Il saeculum: l’elefante nella stanza
Ritornare alle lezioni tenute al Warburg Institute nel 1958 su Il conflitto tra paganesimo e cristianesimo nel quarto secolo significa ritornare a una Gran Bretagna (a dire il vero, a un’Europa) immobile sul ciglio delle ombre profonde della tirannia e della guerra. Era il mondo postbellico, già predisposto alla successiva, dilagante ombra della Guerra fredda. Le parole di apertura del discorso di Herbert Bloch The Pagan Revival in the West at the End of the Fourth Century erano chiare:
San Bernardo di Chiaravalle dice: «Habet mundus iste noctes suas et non paucas» (questo nostro mondo ha le sue notti, e non sono poche).

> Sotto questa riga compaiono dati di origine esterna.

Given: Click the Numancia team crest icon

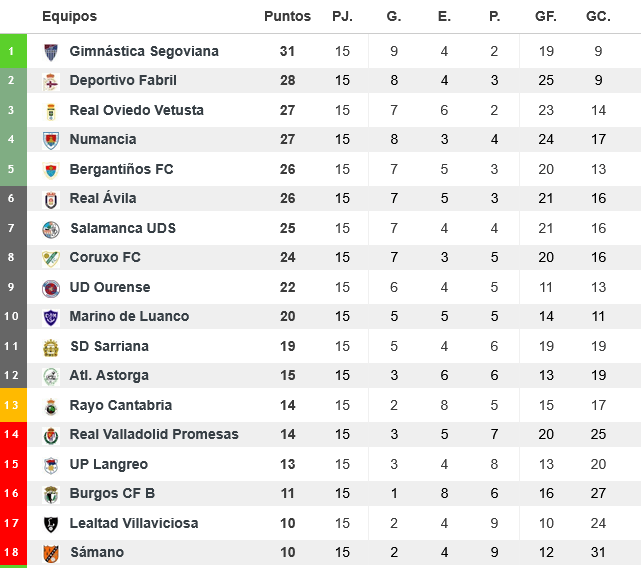Looking at the screenshot, I should [x=51, y=140].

Anche noi siamo passati per quasi mezzo secolo attraverso un periodo di oscurità e ancora adesso non sappiamo se la quiete presente finirà in una nuova aurora o se è soltanto un’altra ὕποπτος ἀνοϰωχή – per usare le parole di Tucidide – del tipo di quella che abbiamo conosciuto fra il 1918 e il 19391.

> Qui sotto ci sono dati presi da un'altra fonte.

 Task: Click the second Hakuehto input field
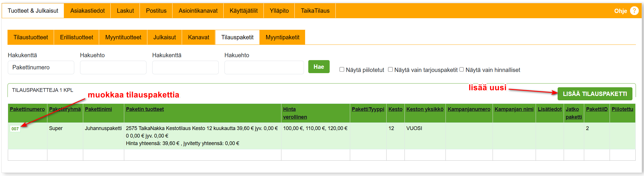(x=264, y=68)
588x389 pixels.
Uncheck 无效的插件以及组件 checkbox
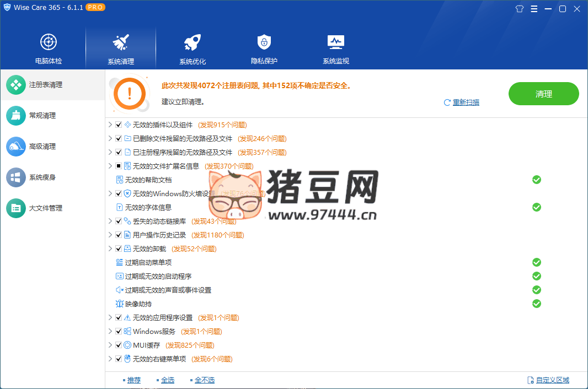119,125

Il conflitto era nell’aria. Era tempo di rivedere il conflitto tra cristianesimo e paganesimo. Come Bloch disse chiaramente: «In tempi come questi, però, diventa più facile capire periodi ad essi simili, in cui antichi valori e tradizioni si disintegrano […] non c’è stato nessun momento di rottura più importante di quello che segna la fine del mondo antico e il conflitto finale tra paganesimo e cristianesimo»2.
E conflitto fu. La parola ‘scontro’ ricorse frequentemente. Arnaldo Momigliano evocò le impetuose energie dispiegate dai cristiani nel creare, per se stessi e a discapito dell’Impero romano, una «Civitas Dei – una nuova comunità di uomini per gli uomini»3. Con elettrizzante buonsenso, Hugo Jones dimostrò come il «trionfo del cristianesimo» fu agevolato da cambiamenti sociali che scossero le fondamenta ultime dell’Ancien Régime romano4. Henri Irénée Marrou mise a nudo la lotta interiore di Sinesio di Cirene: «abbiamo un caso tipico di ciò che Arnold Toynbee ci ha insegnato a chiamare “scisma dell’anima”»5.
Soltanto il marxista Edward Arthur Thompson disse, con il suo usuale buonsenso grisaille, che, per quanto concerne le relazioni tra il cristianesimo e i barbari del Nord, non vi fu né conflitto né vittoria. La storia del cristianesimo tra i barbari cominciò solo con «il passaggio dalla vita selvaggia della Barbaria alla socialità della Romania»6.
Intorno al Mediterraneo era però opinione comune che un conflitto ci fosse stato e che ciascuno dei protagonisti in questo conflitto avesse giocato il proprio ruolo attivamente. Tale opinione era basata su un testo che fu parte della narrativa principale della storia europea sin dal XIX secolo, secondo cui i cristiani erano particolarmente agguerriti e i loro vescovi vigorosi: «Sapevano dire all’uomo colto e ignorante come doveva comportarsi»7. E, ovviamente, nessuno lo fece meglio di Sant’Ambrogio, il quale «gettò nella lotta tutto il peso della sua forte e intrepida personalità»8.
È necessario ricordare che nel 1958 Ambrogio aveva una rilevanza pari a quella di un ‘peso massimo’. Si è dovuto attendere trentasei anni (quindi sino al 1994) per avere l’agile ‘peso leggero’ presentato da Neil McLynn nel suo Ambrose of Milan. Church and Court in a Christian Capital9. I pagani, invece, non avevano la stessa minacciosa potenza dei loro avversari. Loro erano gentiluomini: «in linea di massima la loro posizione era ispirata a criteri di obiettività e di generosità»10.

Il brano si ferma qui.